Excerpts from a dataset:
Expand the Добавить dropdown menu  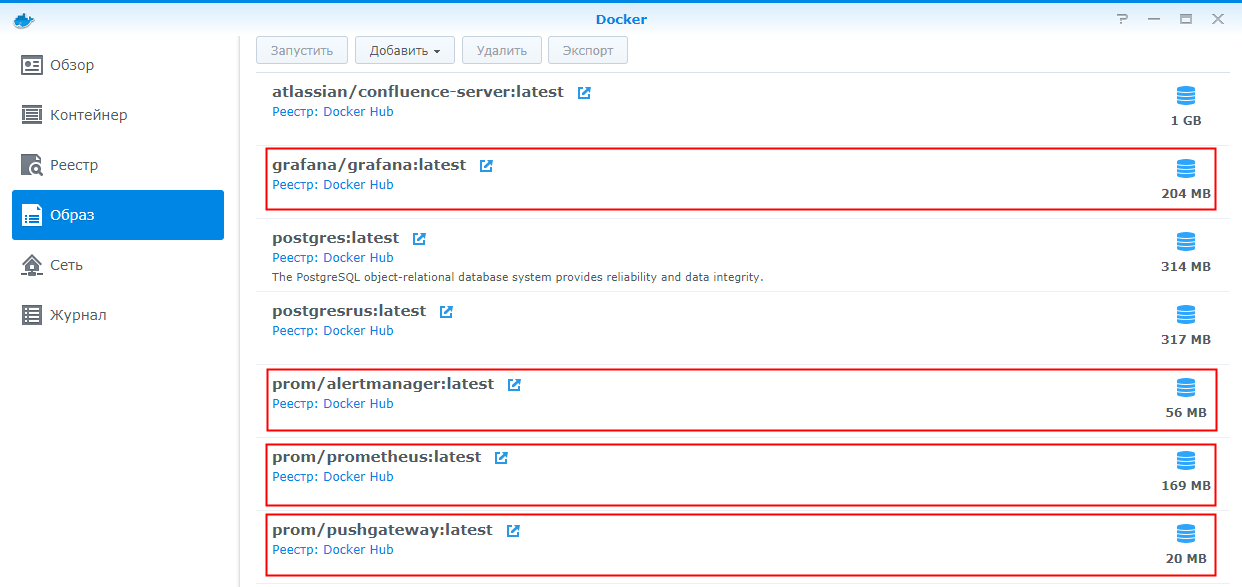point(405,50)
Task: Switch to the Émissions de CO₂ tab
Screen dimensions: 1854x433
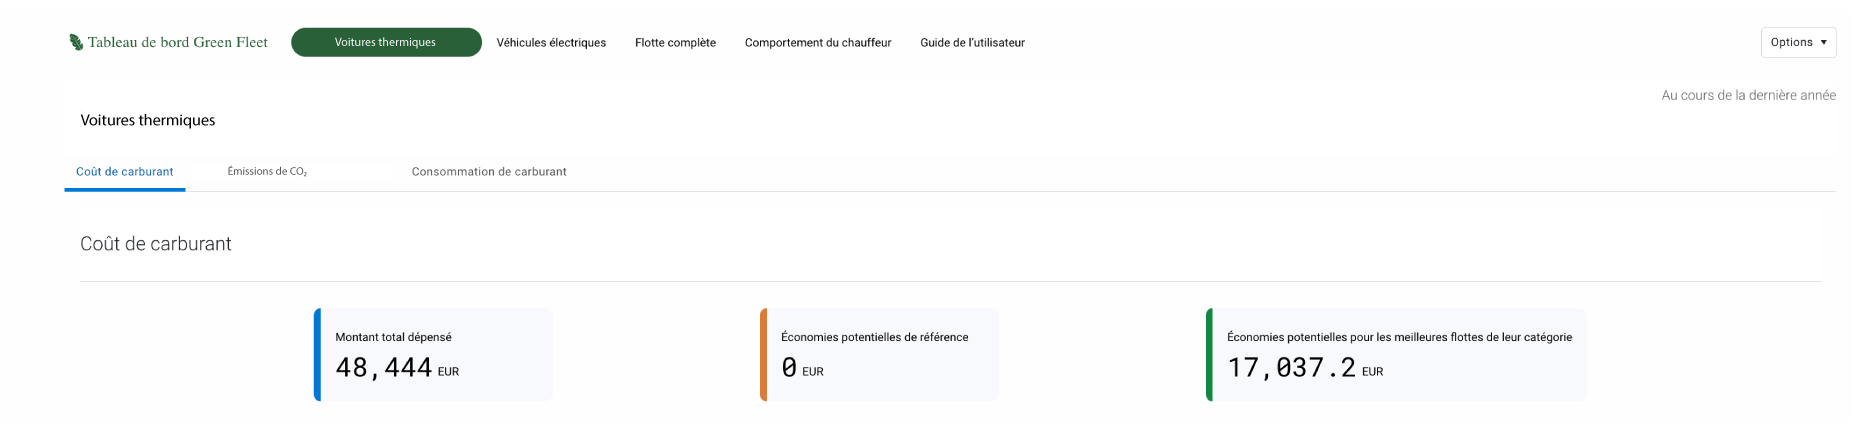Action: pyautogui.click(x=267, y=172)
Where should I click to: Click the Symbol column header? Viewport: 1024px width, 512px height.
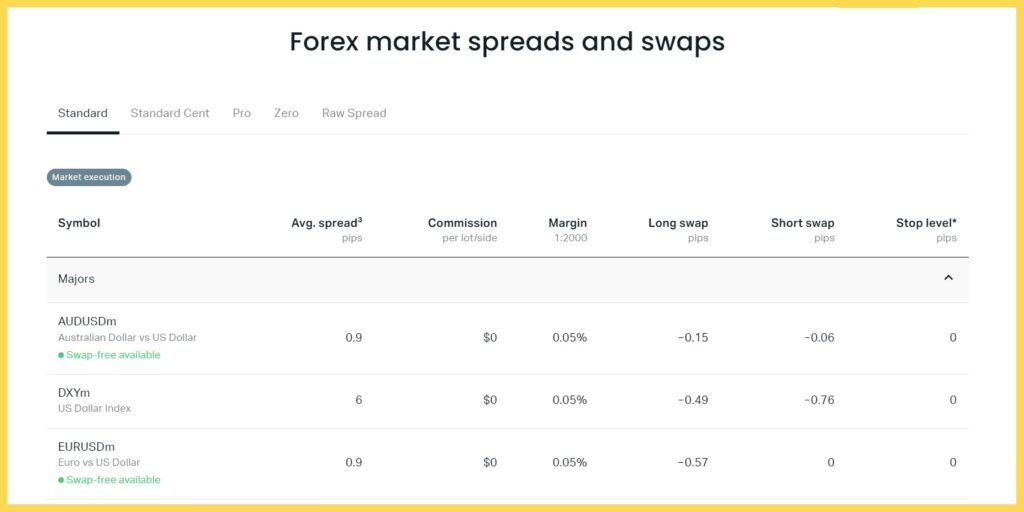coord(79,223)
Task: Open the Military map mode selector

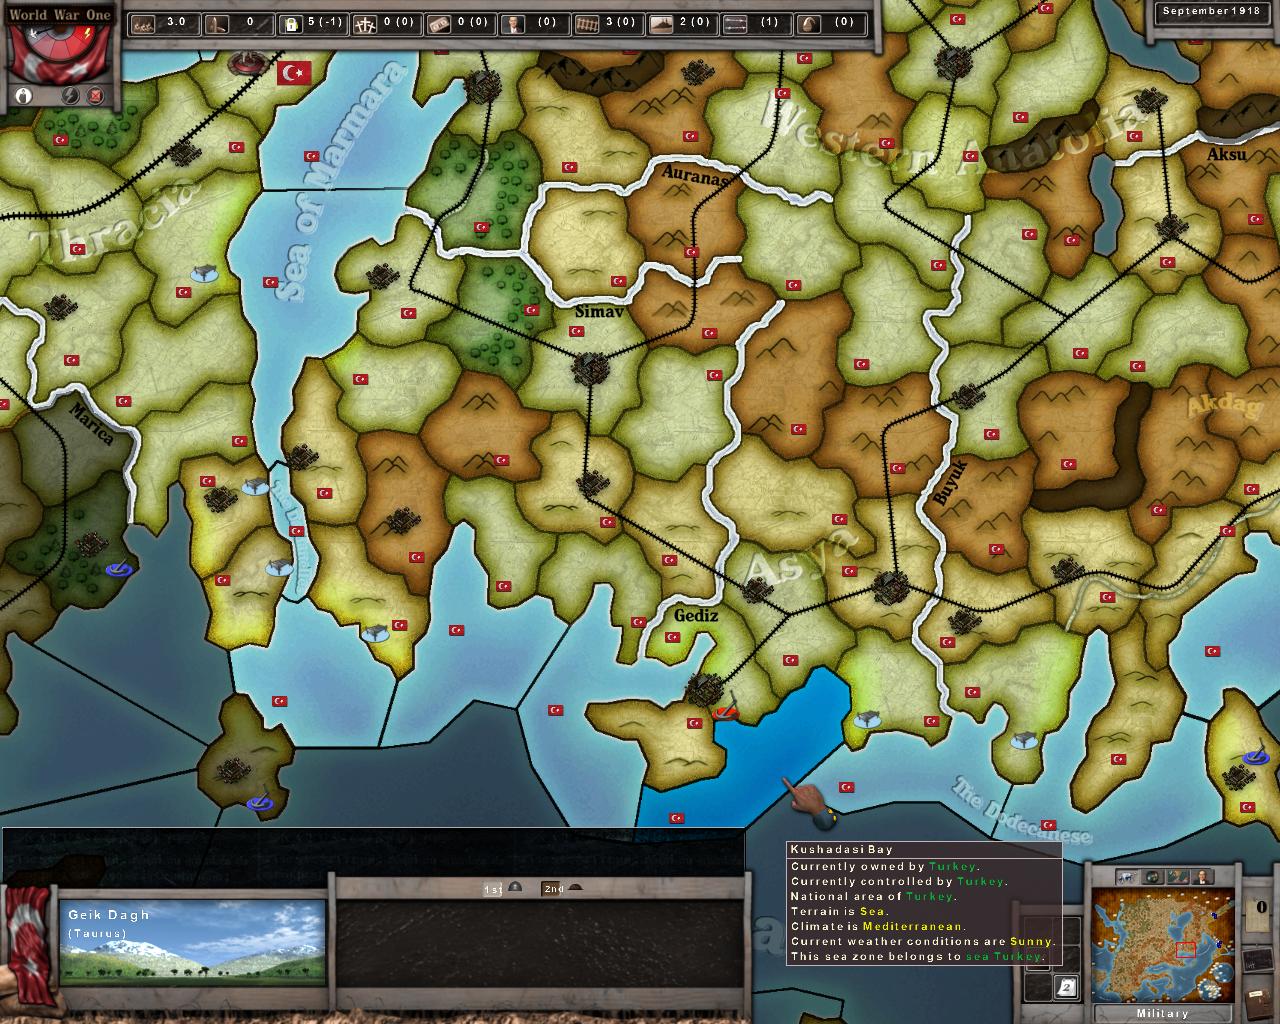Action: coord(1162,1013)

Requirement: No pictures belong in the copy. Retype exactly, and only, the lines from the line containing "Screen dimensions: 1854x433" through the last line of the data, both included.

Your solution:
Screen dimensions: 1854x433
Action: pyautogui.click(x=267, y=172)
Where should I click to: Click the Symbol column header? Viewport: 1024px width, 512px height.
coord(79,223)
Task: Open the Military map mode selector

Action: coord(1162,1013)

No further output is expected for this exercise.